Let’s do a very rough estimate. Since the neutron star is very dense, let’s assume that it sweeps through a space (filled with dark matter) with its geometric area. Assuming that every time it encounters a dark matter particle, the latter gets confined inside the neutron star. Admittedly, these are some aggressive assumptions. For starters, the actual neutron-dark matter interaction could be much weaker, leading to an effective sweeping area (or cross-section, in technical terms) much smaller than its geometric area. In addition, after one collision between dark matter and the neutron star, the dark matter particle is not guaranteed to lose enough energy to be trapped inside the neutron star. However, let us take the aggressive assumptions for now.
Let us take the age of the neutron star as 10 billion years (the age of the Universe being 13 billion years.) The relative speed between a neutron star and dark matter is roughly \(10^{-3}\) times the speed of light (~\(3\times 10^{8} \mathrm{m/s}\).) During the lifetime of the neutron star, the total area swept by the star is about
\begin{align} (10\,\mathrm{km})^2 \times 10^{10} \,\mathrm{years} \times 10^{-3}\, \mathrm{c} = 10^{38 }\,\mathrm{cm^3}. \end{align}
Dark matter’s density in our neighborhood is about \(0.4\,\mathrm{GeV/cm^3}\). Therefore, the amount of dark matter trapped inside the neutron star is
\begin{align} 0.4\,\mathrm{GeV/cm^3} \times 10^{38}\,\mathrm{cm^3} \approx 3 \times 10^{-20}\, \mathrm{M_{\odot}}. \end{align}
You can see that even with this aggressive assumption, the amount of dark matter captured by a neutron star can only make up a tiny fraction (roughly one part in 1020) of the neutron star mass.

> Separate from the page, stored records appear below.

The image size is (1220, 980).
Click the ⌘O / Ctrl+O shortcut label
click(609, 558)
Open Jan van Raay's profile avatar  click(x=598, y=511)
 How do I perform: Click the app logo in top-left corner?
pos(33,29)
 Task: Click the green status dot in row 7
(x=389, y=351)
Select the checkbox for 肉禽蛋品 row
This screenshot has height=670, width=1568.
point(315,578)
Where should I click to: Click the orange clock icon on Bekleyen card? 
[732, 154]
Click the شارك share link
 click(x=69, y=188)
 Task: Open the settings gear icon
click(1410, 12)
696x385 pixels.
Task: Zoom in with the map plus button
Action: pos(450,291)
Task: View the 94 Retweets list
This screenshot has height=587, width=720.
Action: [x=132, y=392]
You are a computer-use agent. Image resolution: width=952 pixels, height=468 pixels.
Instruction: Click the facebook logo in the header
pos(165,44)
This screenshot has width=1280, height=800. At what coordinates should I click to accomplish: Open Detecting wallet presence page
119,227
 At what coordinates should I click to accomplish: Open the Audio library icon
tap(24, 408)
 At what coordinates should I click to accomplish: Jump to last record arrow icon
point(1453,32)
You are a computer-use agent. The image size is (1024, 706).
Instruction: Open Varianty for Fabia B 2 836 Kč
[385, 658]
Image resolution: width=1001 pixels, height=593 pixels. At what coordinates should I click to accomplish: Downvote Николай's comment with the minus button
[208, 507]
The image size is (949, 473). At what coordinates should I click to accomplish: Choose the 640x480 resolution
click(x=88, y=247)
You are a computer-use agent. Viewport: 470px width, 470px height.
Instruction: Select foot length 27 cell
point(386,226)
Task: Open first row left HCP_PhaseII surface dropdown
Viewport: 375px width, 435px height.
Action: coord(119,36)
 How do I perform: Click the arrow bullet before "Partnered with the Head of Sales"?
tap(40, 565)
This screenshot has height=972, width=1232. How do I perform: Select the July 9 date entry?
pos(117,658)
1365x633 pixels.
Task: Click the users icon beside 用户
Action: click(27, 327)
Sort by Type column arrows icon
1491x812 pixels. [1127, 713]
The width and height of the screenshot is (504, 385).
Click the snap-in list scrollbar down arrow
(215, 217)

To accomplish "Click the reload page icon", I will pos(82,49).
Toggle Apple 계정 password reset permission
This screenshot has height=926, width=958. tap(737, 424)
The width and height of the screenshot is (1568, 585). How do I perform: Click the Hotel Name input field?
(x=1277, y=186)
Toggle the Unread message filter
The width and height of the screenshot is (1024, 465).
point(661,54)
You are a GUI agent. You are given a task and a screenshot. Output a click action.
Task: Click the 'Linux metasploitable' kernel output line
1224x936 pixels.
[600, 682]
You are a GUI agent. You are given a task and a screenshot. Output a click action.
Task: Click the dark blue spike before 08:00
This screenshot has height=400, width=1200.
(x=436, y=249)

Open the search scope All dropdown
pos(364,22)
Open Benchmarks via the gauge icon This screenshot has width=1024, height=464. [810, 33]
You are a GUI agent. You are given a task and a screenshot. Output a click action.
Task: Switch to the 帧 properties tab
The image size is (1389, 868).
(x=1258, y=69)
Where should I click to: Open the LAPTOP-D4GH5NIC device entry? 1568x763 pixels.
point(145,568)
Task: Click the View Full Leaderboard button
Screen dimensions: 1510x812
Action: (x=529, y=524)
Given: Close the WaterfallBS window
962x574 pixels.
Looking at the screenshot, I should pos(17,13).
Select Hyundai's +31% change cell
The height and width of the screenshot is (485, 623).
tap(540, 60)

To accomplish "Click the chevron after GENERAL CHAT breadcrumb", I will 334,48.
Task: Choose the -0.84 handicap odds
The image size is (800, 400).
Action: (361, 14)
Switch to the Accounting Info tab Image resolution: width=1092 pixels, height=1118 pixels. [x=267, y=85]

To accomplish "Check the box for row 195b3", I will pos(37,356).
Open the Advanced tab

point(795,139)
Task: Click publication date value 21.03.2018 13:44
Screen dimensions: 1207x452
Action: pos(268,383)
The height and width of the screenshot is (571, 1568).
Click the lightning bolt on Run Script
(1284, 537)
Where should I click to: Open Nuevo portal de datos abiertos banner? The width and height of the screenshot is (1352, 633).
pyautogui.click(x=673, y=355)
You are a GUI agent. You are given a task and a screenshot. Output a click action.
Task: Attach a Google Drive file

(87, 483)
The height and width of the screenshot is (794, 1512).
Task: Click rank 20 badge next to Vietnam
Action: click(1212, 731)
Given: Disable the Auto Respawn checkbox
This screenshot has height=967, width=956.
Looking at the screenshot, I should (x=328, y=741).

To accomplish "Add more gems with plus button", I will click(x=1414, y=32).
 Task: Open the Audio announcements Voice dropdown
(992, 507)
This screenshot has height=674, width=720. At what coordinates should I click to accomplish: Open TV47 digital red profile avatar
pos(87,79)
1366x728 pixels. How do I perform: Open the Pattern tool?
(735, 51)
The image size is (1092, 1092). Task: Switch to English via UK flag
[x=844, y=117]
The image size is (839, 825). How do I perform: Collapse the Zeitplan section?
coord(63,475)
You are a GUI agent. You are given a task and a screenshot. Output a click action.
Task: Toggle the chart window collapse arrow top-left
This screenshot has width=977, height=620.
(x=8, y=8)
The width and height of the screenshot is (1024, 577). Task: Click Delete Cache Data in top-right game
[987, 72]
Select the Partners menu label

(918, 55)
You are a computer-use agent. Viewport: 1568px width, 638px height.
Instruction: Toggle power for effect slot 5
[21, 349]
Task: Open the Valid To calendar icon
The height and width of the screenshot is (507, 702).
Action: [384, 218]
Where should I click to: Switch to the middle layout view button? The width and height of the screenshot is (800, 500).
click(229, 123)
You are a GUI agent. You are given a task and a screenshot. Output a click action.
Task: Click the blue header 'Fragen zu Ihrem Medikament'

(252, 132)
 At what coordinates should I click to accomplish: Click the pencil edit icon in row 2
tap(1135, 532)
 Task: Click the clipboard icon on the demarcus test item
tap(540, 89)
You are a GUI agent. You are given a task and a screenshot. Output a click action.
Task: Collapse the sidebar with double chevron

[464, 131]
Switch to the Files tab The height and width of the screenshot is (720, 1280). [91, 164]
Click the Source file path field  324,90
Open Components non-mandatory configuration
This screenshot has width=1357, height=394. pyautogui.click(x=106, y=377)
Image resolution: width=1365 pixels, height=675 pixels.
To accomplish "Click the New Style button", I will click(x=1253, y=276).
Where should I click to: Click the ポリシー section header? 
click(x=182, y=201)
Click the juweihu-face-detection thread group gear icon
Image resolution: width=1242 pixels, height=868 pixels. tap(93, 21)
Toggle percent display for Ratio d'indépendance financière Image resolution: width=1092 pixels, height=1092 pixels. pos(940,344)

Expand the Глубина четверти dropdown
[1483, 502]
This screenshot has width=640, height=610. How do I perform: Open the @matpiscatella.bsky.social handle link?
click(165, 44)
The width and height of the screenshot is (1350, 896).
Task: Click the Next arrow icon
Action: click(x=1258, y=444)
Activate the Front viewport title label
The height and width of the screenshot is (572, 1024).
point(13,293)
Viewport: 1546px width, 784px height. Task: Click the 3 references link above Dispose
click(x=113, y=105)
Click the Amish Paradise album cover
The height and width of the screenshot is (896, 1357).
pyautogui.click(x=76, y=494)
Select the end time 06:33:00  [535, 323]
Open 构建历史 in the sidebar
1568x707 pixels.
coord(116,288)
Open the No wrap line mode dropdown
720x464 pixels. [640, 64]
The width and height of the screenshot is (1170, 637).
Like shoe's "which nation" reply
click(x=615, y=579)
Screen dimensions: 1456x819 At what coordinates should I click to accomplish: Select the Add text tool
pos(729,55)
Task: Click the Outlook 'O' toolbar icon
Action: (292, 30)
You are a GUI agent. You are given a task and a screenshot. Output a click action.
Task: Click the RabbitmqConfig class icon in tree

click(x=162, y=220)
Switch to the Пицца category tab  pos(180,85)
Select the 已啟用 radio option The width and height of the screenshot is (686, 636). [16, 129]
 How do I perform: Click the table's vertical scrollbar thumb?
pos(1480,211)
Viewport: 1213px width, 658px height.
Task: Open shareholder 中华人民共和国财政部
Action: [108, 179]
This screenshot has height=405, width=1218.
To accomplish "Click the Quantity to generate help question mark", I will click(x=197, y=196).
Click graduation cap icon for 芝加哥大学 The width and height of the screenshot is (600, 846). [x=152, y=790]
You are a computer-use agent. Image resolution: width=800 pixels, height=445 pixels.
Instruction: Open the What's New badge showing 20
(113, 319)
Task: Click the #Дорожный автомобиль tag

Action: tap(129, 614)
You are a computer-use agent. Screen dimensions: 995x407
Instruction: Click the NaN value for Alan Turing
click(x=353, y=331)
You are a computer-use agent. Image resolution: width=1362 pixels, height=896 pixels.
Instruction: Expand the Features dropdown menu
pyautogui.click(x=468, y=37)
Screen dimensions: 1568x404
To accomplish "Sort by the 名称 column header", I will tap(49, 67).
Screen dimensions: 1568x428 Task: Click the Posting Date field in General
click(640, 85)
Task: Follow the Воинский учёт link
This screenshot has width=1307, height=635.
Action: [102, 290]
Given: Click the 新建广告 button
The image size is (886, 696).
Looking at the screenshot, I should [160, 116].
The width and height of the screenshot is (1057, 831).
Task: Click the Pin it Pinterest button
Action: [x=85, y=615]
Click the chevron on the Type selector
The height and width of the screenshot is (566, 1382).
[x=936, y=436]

Many people like the order-of-magnitude estimate for different reasons. For me, this converts the slow thinking process to the fast thinking process, if you are also a big fan of Daniel Kahneman.
In the end, here’s a word of warning: during an order-of-magnitude estimate, your intuition gets amplified, you get some quick answer, and it’s more fun, but that also means you could easily miss some important details. After all, this is just the first step of a serious estimate.
Edit as of 2022-12-29,Thu: Thanks to my colleague Dr. Nirmal Raj, it should be noted that the gravitational lensing effect can enhance the dark matter capturing by a few orders of magnitude. This is an example where order-of-magnitude estimate can make you jump too quick to conclusions neglecting certain details. However, even with five orders of magnitude enhancement, the captured mass fraction is still pretty tiny.